-------- Supplied information
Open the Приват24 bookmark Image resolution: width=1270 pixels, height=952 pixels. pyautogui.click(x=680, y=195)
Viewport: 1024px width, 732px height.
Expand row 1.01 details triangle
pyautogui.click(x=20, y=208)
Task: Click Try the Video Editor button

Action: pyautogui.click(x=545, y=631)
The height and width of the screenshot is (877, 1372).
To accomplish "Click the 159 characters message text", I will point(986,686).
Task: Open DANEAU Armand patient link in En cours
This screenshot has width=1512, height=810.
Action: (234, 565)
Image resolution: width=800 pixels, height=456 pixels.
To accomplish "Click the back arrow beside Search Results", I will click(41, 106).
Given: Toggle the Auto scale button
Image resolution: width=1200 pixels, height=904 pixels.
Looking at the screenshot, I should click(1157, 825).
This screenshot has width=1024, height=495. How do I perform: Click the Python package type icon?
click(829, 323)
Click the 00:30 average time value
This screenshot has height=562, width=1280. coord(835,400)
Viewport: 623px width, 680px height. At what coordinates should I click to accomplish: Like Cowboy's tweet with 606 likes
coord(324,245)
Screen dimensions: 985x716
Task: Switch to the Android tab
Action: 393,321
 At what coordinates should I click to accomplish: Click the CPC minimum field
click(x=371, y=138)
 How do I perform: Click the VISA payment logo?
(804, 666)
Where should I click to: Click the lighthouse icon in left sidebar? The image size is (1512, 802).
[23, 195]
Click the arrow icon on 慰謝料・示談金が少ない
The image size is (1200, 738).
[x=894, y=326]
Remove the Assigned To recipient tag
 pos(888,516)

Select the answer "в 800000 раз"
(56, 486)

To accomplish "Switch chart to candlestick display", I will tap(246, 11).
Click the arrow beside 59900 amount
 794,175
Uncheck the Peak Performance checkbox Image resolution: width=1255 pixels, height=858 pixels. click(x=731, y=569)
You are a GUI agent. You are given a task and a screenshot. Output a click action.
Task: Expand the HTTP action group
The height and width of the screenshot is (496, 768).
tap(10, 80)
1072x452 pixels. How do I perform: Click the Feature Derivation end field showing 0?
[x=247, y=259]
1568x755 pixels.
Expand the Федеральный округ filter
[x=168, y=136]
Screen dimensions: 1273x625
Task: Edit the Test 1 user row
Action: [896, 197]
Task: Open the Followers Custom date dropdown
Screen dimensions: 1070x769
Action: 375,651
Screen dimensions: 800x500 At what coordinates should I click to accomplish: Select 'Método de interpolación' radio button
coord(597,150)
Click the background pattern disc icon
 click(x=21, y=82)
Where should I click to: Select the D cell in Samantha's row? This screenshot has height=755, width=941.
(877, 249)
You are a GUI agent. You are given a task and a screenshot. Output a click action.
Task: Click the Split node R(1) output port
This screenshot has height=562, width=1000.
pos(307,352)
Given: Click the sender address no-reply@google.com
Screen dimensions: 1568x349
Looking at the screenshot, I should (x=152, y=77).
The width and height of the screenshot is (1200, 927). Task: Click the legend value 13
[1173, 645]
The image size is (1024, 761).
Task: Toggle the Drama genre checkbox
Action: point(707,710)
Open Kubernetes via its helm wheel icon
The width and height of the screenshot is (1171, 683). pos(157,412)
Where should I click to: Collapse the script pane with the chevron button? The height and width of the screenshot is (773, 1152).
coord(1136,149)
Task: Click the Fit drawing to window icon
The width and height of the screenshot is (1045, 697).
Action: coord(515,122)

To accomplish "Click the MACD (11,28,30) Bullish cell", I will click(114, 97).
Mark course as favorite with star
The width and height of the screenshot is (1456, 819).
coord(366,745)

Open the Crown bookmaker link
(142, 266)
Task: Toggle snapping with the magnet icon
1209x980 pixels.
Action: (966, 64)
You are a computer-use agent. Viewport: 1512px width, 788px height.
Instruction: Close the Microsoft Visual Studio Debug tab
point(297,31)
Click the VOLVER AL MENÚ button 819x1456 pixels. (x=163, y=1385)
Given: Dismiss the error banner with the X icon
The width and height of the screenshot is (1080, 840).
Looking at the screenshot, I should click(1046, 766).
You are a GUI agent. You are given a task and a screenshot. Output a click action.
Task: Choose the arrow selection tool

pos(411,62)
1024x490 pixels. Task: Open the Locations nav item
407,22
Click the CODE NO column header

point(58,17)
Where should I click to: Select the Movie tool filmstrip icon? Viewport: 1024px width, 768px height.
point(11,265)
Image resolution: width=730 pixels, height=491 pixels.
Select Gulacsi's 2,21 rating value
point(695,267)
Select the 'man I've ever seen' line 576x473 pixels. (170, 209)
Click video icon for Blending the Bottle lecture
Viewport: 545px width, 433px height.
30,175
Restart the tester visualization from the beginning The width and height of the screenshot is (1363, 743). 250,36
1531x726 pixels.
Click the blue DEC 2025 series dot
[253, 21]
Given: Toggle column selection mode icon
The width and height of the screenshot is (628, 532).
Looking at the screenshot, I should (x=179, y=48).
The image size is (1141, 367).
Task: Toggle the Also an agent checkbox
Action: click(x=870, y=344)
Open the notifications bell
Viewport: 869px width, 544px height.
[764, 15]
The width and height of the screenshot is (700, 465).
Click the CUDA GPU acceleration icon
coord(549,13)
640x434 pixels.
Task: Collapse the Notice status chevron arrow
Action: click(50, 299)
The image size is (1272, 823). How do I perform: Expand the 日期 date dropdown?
----------------
§ **Exercise directions**
Copy each line of the records verbatim.

§ **Result of this task**
Open the Приват24 bookmark Image resolution: width=1270 pixels, height=952 pixels. pyautogui.click(x=680, y=195)
Viewport: 1024px width, 732px height.
Expand row 1.01 details triangle
pyautogui.click(x=20, y=208)
Task: Click Try the Video Editor button

Action: pyautogui.click(x=545, y=631)
The height and width of the screenshot is (877, 1372).
To accomplish "Click the 159 characters message text", I will point(986,686).
Task: Open DANEAU Armand patient link in En cours
This screenshot has width=1512, height=810.
Action: (234, 565)
Image resolution: width=800 pixels, height=456 pixels.
To accomplish "Click the back arrow beside Search Results", I will click(41, 106).
Given: Toggle the Auto scale button
Image resolution: width=1200 pixels, height=904 pixels.
Looking at the screenshot, I should click(1157, 825).
This screenshot has width=1024, height=495. How do I perform: Click the Python package type icon?
click(829, 323)
Click the 00:30 average time value
This screenshot has height=562, width=1280. coord(835,400)
Viewport: 623px width, 680px height. At what coordinates should I click to accomplish: Like Cowboy's tweet with 606 likes
coord(324,245)
Screen dimensions: 985x716
Task: Switch to the Android tab
Action: 393,321
 At what coordinates should I click to accomplish: Click the CPC minimum field
click(x=371, y=138)
 How do I perform: Click the VISA payment logo?
(804, 666)
Where should I click to: Click the lighthouse icon in left sidebar? The image size is (1512, 802).
[23, 195]
Click the arrow icon on 慰謝料・示談金が少ない
The image size is (1200, 738).
[x=894, y=326]
Remove the Assigned To recipient tag
 pos(888,516)

Select the answer "в 800000 раз"
(56, 486)

To accomplish "Switch chart to candlestick display", I will tap(246, 11).
Click the arrow beside 59900 amount
 794,175
Uncheck the Peak Performance checkbox Image resolution: width=1255 pixels, height=858 pixels. click(x=731, y=569)
You are a GUI agent. You are given a task and a screenshot. Output a click action.
Task: Expand the HTTP action group
The height and width of the screenshot is (496, 768).
tap(10, 80)
1072x452 pixels. How do I perform: Click the Feature Derivation end field showing 0?
[x=247, y=259]
1568x755 pixels.
Expand the Федеральный округ filter
[x=168, y=136]
Screen dimensions: 1273x625
Task: Edit the Test 1 user row
Action: [896, 197]
Task: Open the Followers Custom date dropdown
Screen dimensions: 1070x769
Action: 375,651
Screen dimensions: 800x500 At what coordinates should I click to accomplish: Select 'Método de interpolación' radio button
coord(597,150)
Click the background pattern disc icon
 click(x=21, y=82)
Where should I click to: Select the D cell in Samantha's row? This screenshot has height=755, width=941.
(877, 249)
You are a GUI agent. You are given a task and a screenshot. Output a click action.
Task: Click the Split node R(1) output port
This screenshot has height=562, width=1000.
pos(307,352)
Given: Click the sender address no-reply@google.com
Screen dimensions: 1568x349
Looking at the screenshot, I should (x=152, y=77).
The width and height of the screenshot is (1200, 927). Task: Click the legend value 13
[1173, 645]
The image size is (1024, 761).
Task: Toggle the Drama genre checkbox
Action: point(707,710)
Open Kubernetes via its helm wheel icon
The width and height of the screenshot is (1171, 683). pos(157,412)
Where should I click to: Collapse the script pane with the chevron button? The height and width of the screenshot is (773, 1152).
coord(1136,149)
Task: Click the Fit drawing to window icon
The width and height of the screenshot is (1045, 697).
Action: coord(515,122)

To accomplish "Click the MACD (11,28,30) Bullish cell", I will click(114, 97).
Mark course as favorite with star
The width and height of the screenshot is (1456, 819).
coord(366,745)

Open the Crown bookmaker link
(142, 266)
Task: Toggle snapping with the magnet icon
1209x980 pixels.
Action: (966, 64)
You are a computer-use agent. Viewport: 1512px width, 788px height.
Instruction: Close the Microsoft Visual Studio Debug tab
point(297,31)
Click the VOLVER AL MENÚ button 819x1456 pixels. (x=163, y=1385)
Given: Dismiss the error banner with the X icon
The width and height of the screenshot is (1080, 840).
Looking at the screenshot, I should click(1046, 766).
You are a GUI agent. You are given a task and a screenshot. Output a click action.
Task: Choose the arrow selection tool

pos(411,62)
1024x490 pixels. Task: Open the Locations nav item
407,22
Click the CODE NO column header

point(58,17)
Where should I click to: Select the Movie tool filmstrip icon? Viewport: 1024px width, 768px height.
point(11,265)
Image resolution: width=730 pixels, height=491 pixels.
Select Gulacsi's 2,21 rating value
point(695,267)
Select the 'man I've ever seen' line 576x473 pixels. (170, 209)
Click video icon for Blending the Bottle lecture
Viewport: 545px width, 433px height.
30,175
Restart the tester visualization from the beginning The width and height of the screenshot is (1363, 743). 250,36
1531x726 pixels.
Click the blue DEC 2025 series dot
[253, 21]
Given: Toggle column selection mode icon
The width and height of the screenshot is (628, 532).
Looking at the screenshot, I should (x=179, y=48).
The image size is (1141, 367).
Task: Toggle the Also an agent checkbox
Action: click(x=870, y=344)
Open the notifications bell
Viewport: 869px width, 544px height.
[764, 15]
The width and height of the screenshot is (700, 465).
Click the CUDA GPU acceleration icon
coord(549,13)
640x434 pixels.
Task: Collapse the Notice status chevron arrow
Action: click(50, 299)
The image size is (1272, 823). How do I perform: Expand the 日期 date dropdown?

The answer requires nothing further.